Copy only the lines from the one containing "The width and" through the final line of the records below, exactly as written, with no pictures.

Content starts

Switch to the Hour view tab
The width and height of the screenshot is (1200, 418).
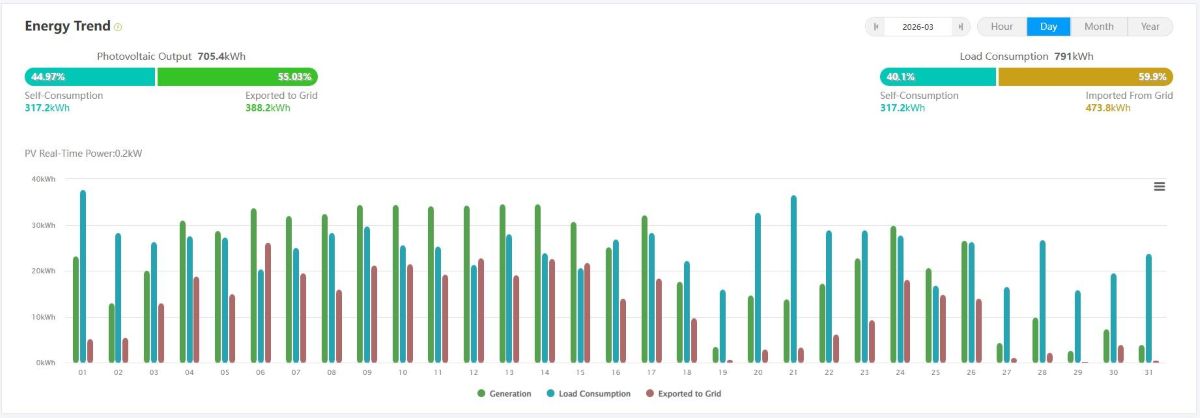pyautogui.click(x=1001, y=27)

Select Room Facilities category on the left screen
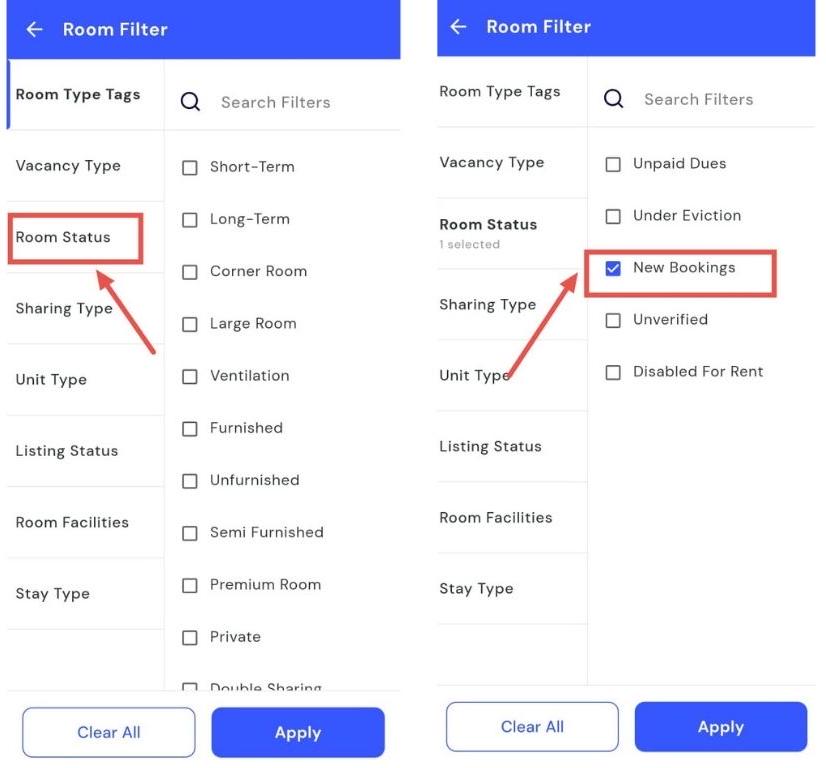click(72, 523)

Content ends

§ ANSWER TO THIS EXERCISE:
The width and height of the screenshot is (1200, 418).
pyautogui.click(x=1001, y=27)

Select Room Facilities category on the left screen
click(72, 523)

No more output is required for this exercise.